A German retrospective study assessed InferRead DR Chest (Infervision), an AI tool for diagnosing pathological conditions on chest X-ray. The study utilized 477 chest X-rays, with a reference standard established by two independent radiologists who collectively identified 226 findings across 167 patients. InferRead DR Chest analyzed these radiographs stand-alone, securing an average area under the curve of 0.84, with an optimized sensitivity and specificity of 85% and 75.4%, respectively. Notably, the study discovered that approximately 40% of cases could be accurately ruled out by concentrating on a single abnormality, demonstrating the AI's potential in specific screening situations. The findings also underscored how factors like sex, age, and comorbidities affect agreement levels between the AI readings and the reference standard, indicating that despite its promise for lessening radiologists' burdens, careful implementation and human oversight are essential for its effective use in clinical practice.
Read study here
Abstract
This retrospective study evaluated a commercial deep learning (DL) software for chest radiographs and explored its performance in different scenarios.
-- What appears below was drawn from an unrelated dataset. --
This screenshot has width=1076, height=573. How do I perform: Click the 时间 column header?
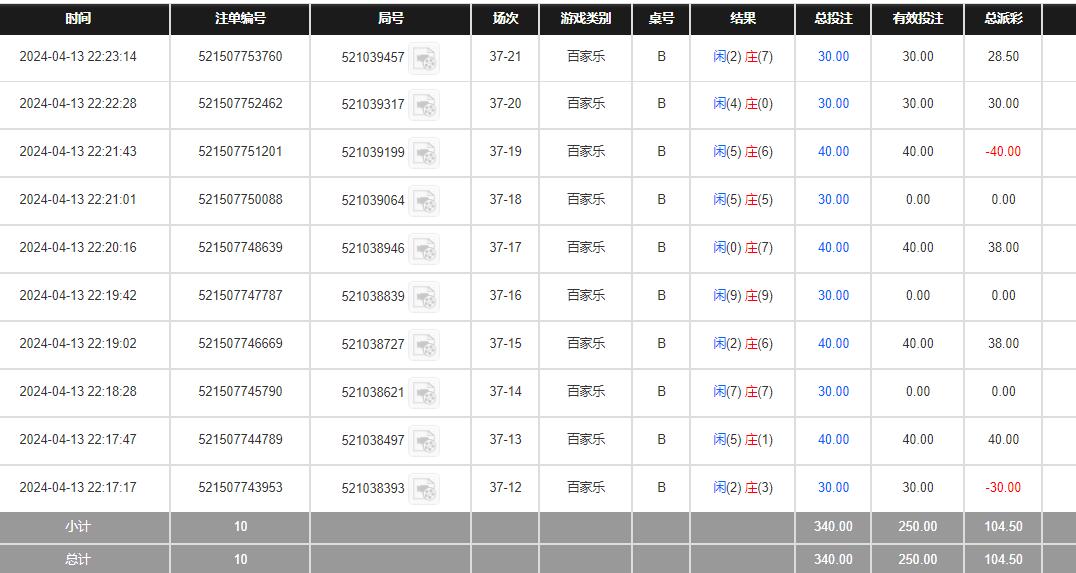point(78,19)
A total of 477 patients (284 male, 193 female, mean age 61.4 (44.7–78.1) years) were included. For the reference standard, two radiologists performed independent readings on seven diseases, thus reporting 226 findings in 167 patients. An autonomous DL reading was performed separately and evaluated against the gold standard regarding accuracy, sensitivity and specificity using ROC analysis. The overall average AUC was 0.84 (95%-CI 0.76–0.92) with an optimized DL sensitivity of 85% and specificity of 75.4%. The best results were seen in pleural effusion with an AUC of 0.92 (0.885–0.955) and sensitivity and specificity of each 86.4%. The data also showed a significant influence of sex, age, and comorbidity on the level of agreement between gold standard and DL reading. About 40% of cases could be ruled out correctly when screening for only one specific disease with a sensitivity above 95% in the exploratory analysis. For the combined reading of all abnormalities at once, only marginal workload reduction could be achieved due to insufficient specificity. DL applications like this one bear the prospect of autonomous comprehensive reporting on chest radiographs but for now require human supervision. Radiologists need to consider possible bias in certain patient groups, e.g., elderly and women. By adjusting their threshold values, commercial DL applications could already be deployed for a variety of tasks, e.g., ruling out certain conditions in screening scenarios and offering high potential for workload reduction.